La città di Bologna, “capace d’amore, capace di morte”, tornerà drammaticamente e tristemente protagonista della produzione artistica del pittore pochi anni dopo. 

Il 2 agosto 1980 alle 10 e 25, nella sala d’aspetto di seconda classe della stazione, affollata di turisti e di persone in partenza o di ritorno dalle vacanze, un ordigno a tempo, contenuto in una valigia abbandonata, viene fatto esplodere causando il crollo dell’ala ovest dell’edificio.

È il più grave atto terroristico avvenuto in Italia nel secondo dopoguerra: nell’attentato rimangono uccise 85 persone, oltre 200 i feriti. La più piccola tra le vittime è Angela Fresu, aveva tre anni e veniva da Montespertoli, sulle colline attorno a Firenze; il più anziano è Antonio Montanari, aveva 86 anni e aspettava l’autobus sul marciapiedi davanti alla stazione. Una strage spaventosa, per usare le parole de l’Unità del giorno successivo.
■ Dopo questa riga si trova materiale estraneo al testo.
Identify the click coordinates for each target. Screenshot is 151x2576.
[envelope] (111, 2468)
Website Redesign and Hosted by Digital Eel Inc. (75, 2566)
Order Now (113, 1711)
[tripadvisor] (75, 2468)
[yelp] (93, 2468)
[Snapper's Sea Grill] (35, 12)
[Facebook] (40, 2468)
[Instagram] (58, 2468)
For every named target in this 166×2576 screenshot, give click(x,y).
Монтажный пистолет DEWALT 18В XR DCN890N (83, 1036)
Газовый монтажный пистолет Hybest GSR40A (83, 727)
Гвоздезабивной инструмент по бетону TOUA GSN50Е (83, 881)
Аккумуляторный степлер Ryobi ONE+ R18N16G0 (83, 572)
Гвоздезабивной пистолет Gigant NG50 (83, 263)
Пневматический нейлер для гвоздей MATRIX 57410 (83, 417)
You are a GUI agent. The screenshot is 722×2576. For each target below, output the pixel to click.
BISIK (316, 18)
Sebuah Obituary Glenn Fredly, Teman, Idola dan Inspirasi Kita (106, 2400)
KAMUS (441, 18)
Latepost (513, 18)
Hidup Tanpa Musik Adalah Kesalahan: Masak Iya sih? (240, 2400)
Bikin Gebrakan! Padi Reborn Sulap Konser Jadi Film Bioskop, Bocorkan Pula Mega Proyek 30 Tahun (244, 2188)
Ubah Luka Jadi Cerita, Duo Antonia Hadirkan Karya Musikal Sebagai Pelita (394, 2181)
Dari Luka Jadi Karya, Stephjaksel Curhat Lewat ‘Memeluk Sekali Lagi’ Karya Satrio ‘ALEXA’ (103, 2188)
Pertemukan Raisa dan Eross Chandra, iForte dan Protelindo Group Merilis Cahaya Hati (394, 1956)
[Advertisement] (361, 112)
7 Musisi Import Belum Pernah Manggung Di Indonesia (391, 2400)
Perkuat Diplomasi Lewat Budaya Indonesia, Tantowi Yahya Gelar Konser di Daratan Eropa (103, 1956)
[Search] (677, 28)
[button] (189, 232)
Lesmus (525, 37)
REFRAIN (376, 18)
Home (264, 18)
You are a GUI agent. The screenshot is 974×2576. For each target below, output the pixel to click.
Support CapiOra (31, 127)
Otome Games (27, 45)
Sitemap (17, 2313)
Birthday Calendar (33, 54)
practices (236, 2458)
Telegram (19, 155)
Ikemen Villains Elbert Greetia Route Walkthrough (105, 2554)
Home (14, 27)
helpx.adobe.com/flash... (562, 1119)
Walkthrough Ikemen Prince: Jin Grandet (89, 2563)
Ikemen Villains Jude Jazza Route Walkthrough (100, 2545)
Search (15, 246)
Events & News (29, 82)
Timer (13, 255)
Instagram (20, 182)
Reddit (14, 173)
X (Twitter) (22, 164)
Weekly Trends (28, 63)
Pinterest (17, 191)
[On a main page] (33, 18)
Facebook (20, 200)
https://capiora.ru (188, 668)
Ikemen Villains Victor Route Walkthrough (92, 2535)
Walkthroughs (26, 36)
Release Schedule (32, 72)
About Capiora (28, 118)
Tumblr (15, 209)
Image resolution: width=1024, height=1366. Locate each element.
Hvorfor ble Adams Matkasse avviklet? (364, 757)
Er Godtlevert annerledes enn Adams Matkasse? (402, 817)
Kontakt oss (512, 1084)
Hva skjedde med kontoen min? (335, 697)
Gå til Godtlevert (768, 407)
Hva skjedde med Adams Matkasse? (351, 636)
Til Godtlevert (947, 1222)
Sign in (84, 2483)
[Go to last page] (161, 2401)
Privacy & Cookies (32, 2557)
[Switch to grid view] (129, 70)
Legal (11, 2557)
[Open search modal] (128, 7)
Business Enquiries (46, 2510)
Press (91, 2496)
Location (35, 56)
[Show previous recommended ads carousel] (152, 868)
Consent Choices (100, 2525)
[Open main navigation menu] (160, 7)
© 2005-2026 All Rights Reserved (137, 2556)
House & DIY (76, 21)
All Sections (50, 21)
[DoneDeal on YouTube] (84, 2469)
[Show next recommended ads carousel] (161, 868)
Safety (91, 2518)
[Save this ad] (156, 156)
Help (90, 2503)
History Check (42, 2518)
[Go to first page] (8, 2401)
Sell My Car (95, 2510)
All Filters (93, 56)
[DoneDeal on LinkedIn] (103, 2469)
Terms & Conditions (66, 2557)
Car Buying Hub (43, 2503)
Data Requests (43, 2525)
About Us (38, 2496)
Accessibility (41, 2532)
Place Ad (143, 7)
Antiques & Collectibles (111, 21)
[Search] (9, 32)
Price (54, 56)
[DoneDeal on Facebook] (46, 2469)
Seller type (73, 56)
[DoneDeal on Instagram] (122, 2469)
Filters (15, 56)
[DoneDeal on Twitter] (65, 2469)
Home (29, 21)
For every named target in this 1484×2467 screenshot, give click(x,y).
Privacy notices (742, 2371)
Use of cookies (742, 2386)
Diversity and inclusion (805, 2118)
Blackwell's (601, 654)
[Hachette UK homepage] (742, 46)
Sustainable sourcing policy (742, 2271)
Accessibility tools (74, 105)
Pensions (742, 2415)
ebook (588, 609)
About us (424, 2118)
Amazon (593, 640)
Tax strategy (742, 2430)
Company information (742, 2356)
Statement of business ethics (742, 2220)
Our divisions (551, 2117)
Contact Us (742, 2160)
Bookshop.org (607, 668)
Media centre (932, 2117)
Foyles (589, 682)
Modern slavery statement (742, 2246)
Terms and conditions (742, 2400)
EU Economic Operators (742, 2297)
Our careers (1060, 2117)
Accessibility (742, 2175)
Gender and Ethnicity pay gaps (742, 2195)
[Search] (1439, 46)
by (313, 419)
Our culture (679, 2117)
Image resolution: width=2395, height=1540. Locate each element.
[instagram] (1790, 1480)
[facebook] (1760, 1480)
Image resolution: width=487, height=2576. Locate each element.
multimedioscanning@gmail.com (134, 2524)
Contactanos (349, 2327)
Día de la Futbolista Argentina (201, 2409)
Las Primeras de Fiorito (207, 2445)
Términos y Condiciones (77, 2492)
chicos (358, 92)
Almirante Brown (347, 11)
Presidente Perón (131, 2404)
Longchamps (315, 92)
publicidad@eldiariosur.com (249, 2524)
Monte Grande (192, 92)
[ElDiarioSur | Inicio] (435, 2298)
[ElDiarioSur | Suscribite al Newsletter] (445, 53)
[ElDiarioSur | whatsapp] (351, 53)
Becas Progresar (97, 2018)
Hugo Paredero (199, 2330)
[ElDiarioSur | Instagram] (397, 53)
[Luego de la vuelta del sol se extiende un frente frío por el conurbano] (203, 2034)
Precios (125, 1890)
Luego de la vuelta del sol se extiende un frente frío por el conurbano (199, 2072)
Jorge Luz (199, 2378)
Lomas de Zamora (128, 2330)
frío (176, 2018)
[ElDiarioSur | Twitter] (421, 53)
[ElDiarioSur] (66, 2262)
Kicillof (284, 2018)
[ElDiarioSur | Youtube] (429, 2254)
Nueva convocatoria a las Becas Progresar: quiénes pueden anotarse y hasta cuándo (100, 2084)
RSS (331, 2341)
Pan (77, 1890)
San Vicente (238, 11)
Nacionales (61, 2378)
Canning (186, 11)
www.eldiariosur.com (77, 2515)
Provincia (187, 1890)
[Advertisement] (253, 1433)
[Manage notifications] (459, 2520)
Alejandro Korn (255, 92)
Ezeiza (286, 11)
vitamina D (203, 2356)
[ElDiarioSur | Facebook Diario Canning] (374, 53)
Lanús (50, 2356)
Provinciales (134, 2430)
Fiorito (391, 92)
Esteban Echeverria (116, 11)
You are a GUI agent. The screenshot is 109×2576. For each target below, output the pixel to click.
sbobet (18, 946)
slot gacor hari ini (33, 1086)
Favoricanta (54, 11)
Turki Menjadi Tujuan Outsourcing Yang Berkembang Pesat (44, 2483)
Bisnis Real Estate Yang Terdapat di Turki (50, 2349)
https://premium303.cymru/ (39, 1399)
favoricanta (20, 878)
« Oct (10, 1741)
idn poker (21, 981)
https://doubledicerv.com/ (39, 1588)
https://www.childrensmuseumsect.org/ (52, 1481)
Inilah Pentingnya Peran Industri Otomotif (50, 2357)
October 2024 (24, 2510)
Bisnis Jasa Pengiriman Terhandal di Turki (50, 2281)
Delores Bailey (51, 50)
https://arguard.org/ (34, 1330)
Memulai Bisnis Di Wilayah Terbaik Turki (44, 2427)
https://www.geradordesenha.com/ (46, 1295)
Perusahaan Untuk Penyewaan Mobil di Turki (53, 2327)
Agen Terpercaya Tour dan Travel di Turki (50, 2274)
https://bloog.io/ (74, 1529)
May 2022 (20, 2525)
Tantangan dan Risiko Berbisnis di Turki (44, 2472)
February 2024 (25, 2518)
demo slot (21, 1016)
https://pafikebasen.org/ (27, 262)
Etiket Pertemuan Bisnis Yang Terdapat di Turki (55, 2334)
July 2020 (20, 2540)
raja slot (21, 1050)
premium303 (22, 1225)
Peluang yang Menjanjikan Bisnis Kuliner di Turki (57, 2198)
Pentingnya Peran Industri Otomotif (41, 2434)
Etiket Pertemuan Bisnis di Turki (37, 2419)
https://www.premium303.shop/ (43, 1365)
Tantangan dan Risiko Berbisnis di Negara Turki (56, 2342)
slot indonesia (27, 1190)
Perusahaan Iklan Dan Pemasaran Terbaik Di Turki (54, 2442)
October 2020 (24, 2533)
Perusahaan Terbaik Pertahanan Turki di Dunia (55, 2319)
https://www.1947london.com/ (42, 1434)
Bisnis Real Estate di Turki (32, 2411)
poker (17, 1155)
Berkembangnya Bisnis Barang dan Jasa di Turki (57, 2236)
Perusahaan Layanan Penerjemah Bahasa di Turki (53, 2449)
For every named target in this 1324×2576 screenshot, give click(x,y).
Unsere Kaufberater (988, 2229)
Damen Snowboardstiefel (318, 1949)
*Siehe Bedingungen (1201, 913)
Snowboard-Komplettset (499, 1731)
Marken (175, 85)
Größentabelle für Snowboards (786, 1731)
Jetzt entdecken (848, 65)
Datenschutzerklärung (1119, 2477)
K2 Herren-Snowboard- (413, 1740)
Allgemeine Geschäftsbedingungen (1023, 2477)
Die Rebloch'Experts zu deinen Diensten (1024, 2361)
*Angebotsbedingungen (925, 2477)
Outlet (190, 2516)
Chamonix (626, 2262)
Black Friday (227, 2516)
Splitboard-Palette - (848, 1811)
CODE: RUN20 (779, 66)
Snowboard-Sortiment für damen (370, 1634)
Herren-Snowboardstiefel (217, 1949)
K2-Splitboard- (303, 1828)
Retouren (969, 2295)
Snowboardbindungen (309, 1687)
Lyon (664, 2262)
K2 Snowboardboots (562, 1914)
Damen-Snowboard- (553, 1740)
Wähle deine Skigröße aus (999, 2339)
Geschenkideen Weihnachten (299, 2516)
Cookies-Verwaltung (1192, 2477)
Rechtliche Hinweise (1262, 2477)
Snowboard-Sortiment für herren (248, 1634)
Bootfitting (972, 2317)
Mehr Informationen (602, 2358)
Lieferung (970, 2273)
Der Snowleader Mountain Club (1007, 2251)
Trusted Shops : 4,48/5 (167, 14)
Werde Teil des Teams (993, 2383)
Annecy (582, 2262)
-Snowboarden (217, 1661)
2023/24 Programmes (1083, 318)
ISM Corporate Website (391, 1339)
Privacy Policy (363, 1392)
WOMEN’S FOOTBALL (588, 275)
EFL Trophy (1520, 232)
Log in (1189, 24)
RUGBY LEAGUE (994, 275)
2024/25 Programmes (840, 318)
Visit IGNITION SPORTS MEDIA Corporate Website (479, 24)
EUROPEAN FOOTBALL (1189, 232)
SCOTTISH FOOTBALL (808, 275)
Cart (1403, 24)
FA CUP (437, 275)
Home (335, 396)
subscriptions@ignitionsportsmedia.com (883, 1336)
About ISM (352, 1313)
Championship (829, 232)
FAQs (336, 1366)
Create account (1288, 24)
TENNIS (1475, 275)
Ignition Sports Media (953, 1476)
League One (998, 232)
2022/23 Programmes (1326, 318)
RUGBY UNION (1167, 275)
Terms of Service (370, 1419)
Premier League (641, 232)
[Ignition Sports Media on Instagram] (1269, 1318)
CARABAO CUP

Al terribile avvenimento Guttuso dedica un acquerello dal titolo Il sonno della ragione genera mostri, come l’omonima acquaforte di Goya.

Scrive Francesca Gentili:

Guttuso è un abile cronista: con il pennello racconta i grandi eventi del suo tempo, dai fenomeni di massa alle realtà sociali in trasformazione, non limitandosi a una descrizione asettica ma rappresentando i desideri e le speranze di una parte della società, composta dal mondo popolare del lavoro e della cultura progressista. Una scelta realista, la sua, nata fin da giovane e maturata sotto il fascismo, declinata sia nella partecipazione alla vita politica sia nella pittura: «L’arte – afferma l’artista – non si fa per “grazia” di Dio o per rivelazione. Dio non c’entra né la grazia ma solo la quantità di noi stessi come sangue, intelligenza, vita morale, che ci si butta dentro». Già nei primi anni Cinquanta del secolo scorso, Guttuso realizza alcune tele dal forte contenuto sociale, come Occupazione delle terre incolte in Sicilia (1950), la Battaglia di Ponte dell’Ammiraglio (1952) o ancora La zolfara (1953). L’artista mostra la vita delle donne e degli uomini, divenendo di fatto il pittore della sua epoca.

La Sicilia di Guttuso - scriverà Emanuele Macaluso - è la Sicilia di Verga e di Pirandello. È la Sicilia di Vittorini, di Lucio Piccolo, di Vitaliano Brancati e di Leonardo Sciascia (…). Una Sicilia che resta ‘intatta’ sino agli anni 40-50. Poi c’è l’offensiva, l’attacco contadino al feudo e a tutto ciò che rappresenta nella società. E Renato è con i contadini che rompono il feudo, attaccano la mafia, occupano le terre, spezzano la vecchia Sicilia. È con i capilega fucilati, è con gli zolfatari in lotta contro condizioni terribili. Ed è con loro in modo forte. A loro dà voce con le sue tele e li mette in comunicazione col mondo, rompendo un antico isolamento”.

Perché, in fondo, l’arte cos’è se non questo?